What would you prefer he do?  not mention his nephew?  be more involved with your kids? Does he know this?

your problem highlights an obvious incompatibility between you two.  It can be hard to date someone with kids when the other person doesn't have kids.  It's a lot of sacrifice on the part of the person without kids.  They always have to take a backseat to the kids.  They have to tolerate the other co-parent and maybe that side of the family to extent.  You and your kids by the sheer fact that there are 3 of you, takes a lot of the air in the room.  

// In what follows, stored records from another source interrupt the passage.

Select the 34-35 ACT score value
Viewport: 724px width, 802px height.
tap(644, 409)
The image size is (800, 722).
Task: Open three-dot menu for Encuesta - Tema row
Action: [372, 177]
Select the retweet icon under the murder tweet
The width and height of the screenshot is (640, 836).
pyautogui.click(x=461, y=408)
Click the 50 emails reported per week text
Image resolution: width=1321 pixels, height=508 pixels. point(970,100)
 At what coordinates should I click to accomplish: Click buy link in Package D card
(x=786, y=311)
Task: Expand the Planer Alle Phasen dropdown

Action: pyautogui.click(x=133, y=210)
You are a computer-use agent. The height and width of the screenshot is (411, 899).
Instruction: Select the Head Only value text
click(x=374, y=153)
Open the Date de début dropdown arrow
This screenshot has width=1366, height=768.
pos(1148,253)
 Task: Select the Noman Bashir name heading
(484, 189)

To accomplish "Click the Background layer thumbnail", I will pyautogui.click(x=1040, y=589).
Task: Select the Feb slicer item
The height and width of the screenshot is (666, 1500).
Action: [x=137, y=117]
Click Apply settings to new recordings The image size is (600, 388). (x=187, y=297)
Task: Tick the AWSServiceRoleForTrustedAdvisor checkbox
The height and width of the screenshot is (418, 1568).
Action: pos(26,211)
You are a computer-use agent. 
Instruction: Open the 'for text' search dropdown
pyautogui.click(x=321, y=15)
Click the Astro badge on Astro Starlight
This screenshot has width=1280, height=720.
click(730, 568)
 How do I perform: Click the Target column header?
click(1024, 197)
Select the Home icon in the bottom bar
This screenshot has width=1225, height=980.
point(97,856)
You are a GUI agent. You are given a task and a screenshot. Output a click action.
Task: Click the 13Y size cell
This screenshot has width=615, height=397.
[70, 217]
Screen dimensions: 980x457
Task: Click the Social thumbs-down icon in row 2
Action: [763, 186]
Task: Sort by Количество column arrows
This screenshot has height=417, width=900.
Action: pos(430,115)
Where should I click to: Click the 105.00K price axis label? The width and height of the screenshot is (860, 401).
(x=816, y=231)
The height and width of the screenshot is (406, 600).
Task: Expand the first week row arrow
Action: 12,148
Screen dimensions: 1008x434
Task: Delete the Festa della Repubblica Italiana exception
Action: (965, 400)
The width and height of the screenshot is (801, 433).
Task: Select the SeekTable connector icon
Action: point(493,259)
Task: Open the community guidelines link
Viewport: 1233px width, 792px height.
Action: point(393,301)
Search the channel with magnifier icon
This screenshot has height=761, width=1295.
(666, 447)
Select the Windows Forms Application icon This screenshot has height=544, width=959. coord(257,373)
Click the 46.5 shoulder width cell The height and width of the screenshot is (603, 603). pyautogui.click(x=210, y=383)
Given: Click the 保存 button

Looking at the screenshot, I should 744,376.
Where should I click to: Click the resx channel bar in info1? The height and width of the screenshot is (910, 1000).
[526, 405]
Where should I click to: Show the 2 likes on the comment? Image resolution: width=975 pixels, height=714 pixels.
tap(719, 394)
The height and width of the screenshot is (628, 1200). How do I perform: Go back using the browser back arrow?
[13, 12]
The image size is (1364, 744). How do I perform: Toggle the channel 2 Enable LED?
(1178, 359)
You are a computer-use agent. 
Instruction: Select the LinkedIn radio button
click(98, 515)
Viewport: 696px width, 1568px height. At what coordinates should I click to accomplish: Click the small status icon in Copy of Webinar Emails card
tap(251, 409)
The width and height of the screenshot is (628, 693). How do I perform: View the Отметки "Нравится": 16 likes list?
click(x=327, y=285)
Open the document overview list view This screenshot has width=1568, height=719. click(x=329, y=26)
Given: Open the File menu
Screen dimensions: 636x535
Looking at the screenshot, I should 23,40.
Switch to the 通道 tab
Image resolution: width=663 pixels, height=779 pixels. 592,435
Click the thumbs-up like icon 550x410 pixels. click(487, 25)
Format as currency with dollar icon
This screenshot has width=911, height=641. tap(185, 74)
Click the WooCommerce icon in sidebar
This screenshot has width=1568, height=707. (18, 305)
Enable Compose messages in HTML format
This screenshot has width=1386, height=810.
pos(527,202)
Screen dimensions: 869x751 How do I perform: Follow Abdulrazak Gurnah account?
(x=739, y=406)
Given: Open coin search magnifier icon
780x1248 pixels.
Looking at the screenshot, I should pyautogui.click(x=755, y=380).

Where is he in all this?  Does he just want to show he has a child in his life, too?  That he has family?  Does he do things to support your role as mother?  Is he supportive to the children?  Do they have a healthy relationship?  Or the start of one?

Or.... are you being super selfish that he's not worshipping your children?  It's been a year and yes, he should have met your kids.  but if you are not getting married or sure that you are, you need to protect your kids.  If you break up, it will hurt them. 

Don't bring guys around that aren't permanent.  And talk to your guy.  What role do you expect him to play with the children.  As a step dad of small children, he has a role to play.  Does he know that?  He isn't a father.  He's a fun uncle.  So before you start blaming him for not meeting your expectations, what have you done to support him in this role and to clue him in on your expectations.  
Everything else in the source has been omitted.